> [COMPLETA QUANTO SEGUE]
1. Per ciascuna affermazione indica se concorda con il testo sul volontariato, rispondendo sì o no e citando alla lettera le parole del testo che lo decidono. (a) L'operazione di cui si parla va avanti da nove anni. (b) Il volontariato permette di operare soltanto all'interno del proprio territorio. (c) Cooperare significa agire insieme per un mutuo beneficio.
2. Riporta parola per parola il passo del testo sul volontariato che va da "Il volontariato contribuisce" fino a "nel nostro contesto.".
3. Secondo il testo sul volontariato, perché il dare è caratterizzato dalla gratuità e richiede umiltà? Rispondi in una, due o tre frasi.

Il volontariato contribuisce a far fiorire le limitate risorse economiche-materiali a disposizione dell’amministrazione pubblica, è un investimento che produce benessere su più piani per la propria comunità e ciò che è più straordinario è che permette di operare all’esterno del proprio territorio, magari anche molto lontano (come nel nostro caso), ma allo stesso tempo consente di riportare a casa un ricco bagaglio di esperienze, competenze e risorse da impiegare per intervenire nel nostro contesto.
Fatta questa precisazione che è importante non dimenticare, anche perché ben si addice a ciò che più mi preme sottolineare, dobbiamo riflettere sul senso più profondo di tale operazione che sta continuando da nove anni a questa parte e che quotidianamente si svolge nelle associazioni presenti sul territorio pratese, come all’interno della Polisportiva Aurora grazie all’aiuto dei civilisti.
Il vero significato della “cooperazione” sta nella parola stessa: cooperare vuol dire agire insieme per un mutuo beneficio, progredire insieme. Il fatto o l’atto di cooperare innesca un movimento significativo a doppio senso basato sul dare-ricevere in cui il dare è caratterizzato dalla gratuità in quanto si tratta di un dono e dunque necessita di umiltà nell’esser fatto e così il ricevere risulta arricchito dall’assenza di pretese. Il donarsi gratuito consente un ritrovamento di senso e permette di ricevere più di ciò che si dà se lo spirito e l’atteggiamento con cui lo si fa è libero da aspettative e da pregiudizi.

> [DATI REGISTRATI]
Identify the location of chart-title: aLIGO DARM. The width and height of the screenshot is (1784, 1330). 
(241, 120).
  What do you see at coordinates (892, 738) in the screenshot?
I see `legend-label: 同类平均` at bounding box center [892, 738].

> [RISPOSTE ALLE CONSEGNE]
1.
(a) Sì: "sta continuando da nove anni a questa parte".
(b) No: "permette di operare all’esterno del proprio territorio".
(c) Sì: "cooperare vuol dire agire insieme per un mutuo beneficio".

2.
Il volontariato contribuisce a far fiorire le limitate risorse economiche-materiali a disposizione dell’amministrazione pubblica, è un investimento che produce benessere su più piani per la propria comunità e ciò che è più straordinario è che permette di operare all’esterno del proprio territorio, magari anche molto lontano (come nel nostro caso), ma allo stesso tempo consente di riportare a casa un ricco bagaglio di esperienze, competenze e risorse da impiegare per intervenire nel nostro contesto.

3. Il dare è caratterizzato dalla gratuità perché si tratta di un dono. Proprio per questo richiede umiltà nell'esser fatto.